Land Rover 110, motore diesel Perkins (una baracca come poche), foresta di S.Antonio nel Montiferru sardo, anno 1973. Ci eravamo stipati in una quindicina con serie intenzioni di picnic estremo. Lungo una ripida salita si ruppe un semiasse e io ascoltai questa parola per la prima volta in vita mia. Tornammo a valle in retromarcia a velocità folle per km, con mio padre alla guida, che si prese il torcicollo, e un suo amico in piedi sul paraurti anteriore aggrappato alla ruota di scorta fissata al cofano motore. Si poteva anche fissare al portellone posteriore. I 4 posti posteriori trasversali al frontemarcia favorivano vomitate frequenti degli occupanti. Io e mia sorella ne fummo protagonisti infinite volte. Preferivano decisamente la panchetta intermedia. La LR 110 aveva 10 posti ma in Italia era omologata per 9. Ma non lo sapeva nessuno. Forse la Regina, chissà. Mio figlio ha una Freelander che chiama affettuosamente la Regina del Deserto come faceva Sordi in Riusciranno i nostri eroi…. la tiene come segno di ricordo di suo nonno paterno.
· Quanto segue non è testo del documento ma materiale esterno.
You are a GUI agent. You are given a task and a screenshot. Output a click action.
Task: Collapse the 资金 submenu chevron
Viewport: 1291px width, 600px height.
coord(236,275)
Non sapevo.C’era una gara sul tempo? Aggiungo allora che se non fosse stato per caccia (praticata da un fratello) e pesca da mio Padre, negli anni 1920-45 in famiglia patriarcale di campagna con 25 bocche a tavolata, sarebbero stati gran minestroni di tante erbe e rari patate e fagioli.. polente , almeno alcune proteine gratis non suscitavano rimorsi,poi si e’esagerato.La caccia e’ oggi talmente costosa e regolamentata che pare che in Italia non convenga e i cacciatori ufficialmente diminuiscano. Quanto alla specie umana, chi ci garantisce che non si estinguera’ o si evolvera’ in forme impensabili? Circa il semiasse della Land regale, mi pare che l’incidente non abbia inciso molto sulla longevita’…mentre i cacciatori USA cambiano spesso bersaglio e fanno fuori altri cittadini, presidenti, a caso o per qualche rivalsa.
A volte i cacciatori si colpiscono a vicenda..per hobby..specie se cacciano cinghiali..che hanno contribuito a diffondere per avere bersagli nel loro passatempo , come per le nutrie sfuggite al controllo quando e’passata di moda la pelliccia di”castorino”.Circa le vittime del covid..,a livello mondiale, aspettiamo a tirare le somme.In ere passate la caccia e la pesca spettavano prima di tutto ai nobili, noti appropriatori seriali di beni comuni.I servi cacciatori di frodo, se scoperti dagli scagnozzi del padrone, venivan oimpiccati.Per cui poi tali attivita’son odiventate sinonimo di”roba da signori”alla portata di tutti i muniti di fucili,canne, reti.Certoche per agricoltori ed viticultori i cinghiali dicerte zone fanno strage e poi ci si mettono pure grandinate.
Le vecchie Land Rover rompevano i semiassi con una certa facilità.